Monday, August 31, 2015

Grey Monday

Professional Plaid--Monday, 8/31/15

A new week, a new spate of warm summer days.  I had almost thought the heat was behind us, but I suppose I should enjoy this possibly-last gasp of summer in the week before Labor Day weekend.

Today's warm weather inspiration is this interesting juxtaposition of girly pearls, professional pencil skirt and purple plaid shirt.

From sierraelizabethblog.com

Plaid shirt, light grey pencil skirt, and pearls?  Done and done.  With a short-sleeved cardigan and fab leopard wedges for good measure.


Plaid purple button up shirt (thrifted, Fred David), $1.33/wear+
Light grey pencil skirt (JCP), $6.02/wear+
Short-sleeved grey cardigan (thrifted, Target), $1.88/wear
Single strand pearls (Macy's), $2.44/wear
Grey leopard wedges by Cole Haan, $16.50/wear

Outfit total: $28.17/wear

Given how much I like plaid, it surprises me that this is my only plaid button up shirt. 


Today's other vision in grey is this hunkered down mini lop.  I won't even bother asking who wore grey better: blogger or bunny?  Rabbits always win.


In other news...Today I was able to put one of my data problems at work behind me! 

I've probably mentioned that because of the way we join data tables in our new data visualization tool at work that our records kept multiplying out of control (the bane of the many-to-many relationship).  There are some kludges to get around this in the tool but they are slow and clunky and don't always work with our fiddly data.  It is not difficult to fix this in SQL but SQL runs extremely slowly within this tool, so the advice from everyone on the planet who knows jack about this topic says that you should run whatever SQL you need to run (e.g., to deduplicate one of the tables so you have a one-to-many relationship instead) before the data come in to the tool.  Because I am not a SQL guru and because I do not own the stored procedures that produce the tables we feed into the viz tool, I've been waiting for MONTHS for my organization/our consultant to come up with a solution that does not turn my dashboards into frozen molasses.  (Running SQL within the tool caused my visualization to take 45 minutes to load.  Probably not going to pass muster at user acceptance testing.)

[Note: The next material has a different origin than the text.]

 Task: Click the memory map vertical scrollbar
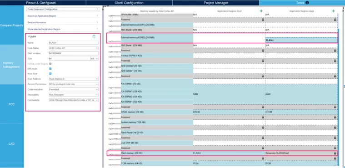click(x=338, y=97)
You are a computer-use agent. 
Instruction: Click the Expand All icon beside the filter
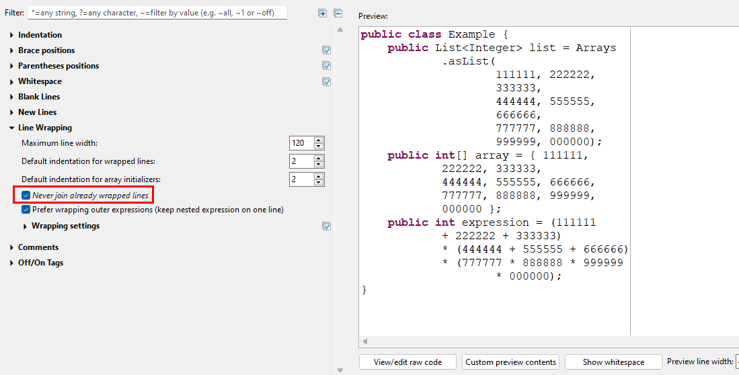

Finally last week, I sat in on a conference call with the consultant where I explained again what the issue was and what we needed to happen (and he kept confusing two terms--one that means "year" and one that means the combination of a site and a year--in a way that was very disturbing).  He had a suggestion that our department head nixed because she doesn't want our stored procedures to create any more tables.  Waaaah!

But then he emailed later saying, "Oh, you know, there is this field in your database called X that I could add to the stored procedures so it's available in your customer table and you could filter on it to get exactly the records you're looking for."  This was very confusing because our customer table (created by the stored procedures) already had X in it.  Like 6+ months ago we thought of using the database field X to filter but demonstrated empirically that it didn't work when we tried it in the tool.  We figured, Oh, I guess field X doesn't have the properties we thought it did.

Turns out that unbeknownst to us, the consultant had created a calculated field, that is totally different from field X in our source database, and called it X!  WTF???

So last Thursday, the consultant did the heavy lifting of adding the database field X (which is now called "[Name of our source database] X" to differentiate it from the X that is the consultant's calculated field) to the stored procedure that creates our customer table.  (Note: this is so basic even I could have done it and it would be a major stretch to call my SQL skills "beginner level.")  When the tables refreshed overnight, [Database] X became available to use.

I tested it out today and lo and behold, it worked.  Just like we thought half a year ago it would.  I'm trying not to let my annoyance over this idiotic "let's make something up and give it the same unusual name as this totally different thing in the source database!" thing that has delayed progress for so fucking long cloud the fact that the problem is now solved.

Note: you may be wondering why if field X is available in the source database, we don't just connect directly to the (mirrored) source database instead of futzing with this customer table.  This is because our technology people have globally nixed the idea of end users calling for data on the database mirror server.  Everything we want to access in this tool has to be moved over to a separate server.

You might also be wondering why we didn't refer to our database documentation or ask our technology people 6+ months ago for clarification about database field X when (consultant created) X didn't work the way we expected.  No even halfway reliable or complete database documentation exists, and the technology people have told us that they "will not support" our use of the data viz tool by giving us any information about what our organization's source databases contain.  Indeed, they seem under the impression that if we stopped using this particular tool, all problems with the fact that they do not understand the databases they maintain would magically go away and/or that no one in the organization would ever need to query the database so the issue would be moot.  It is a mindboggler of the first order.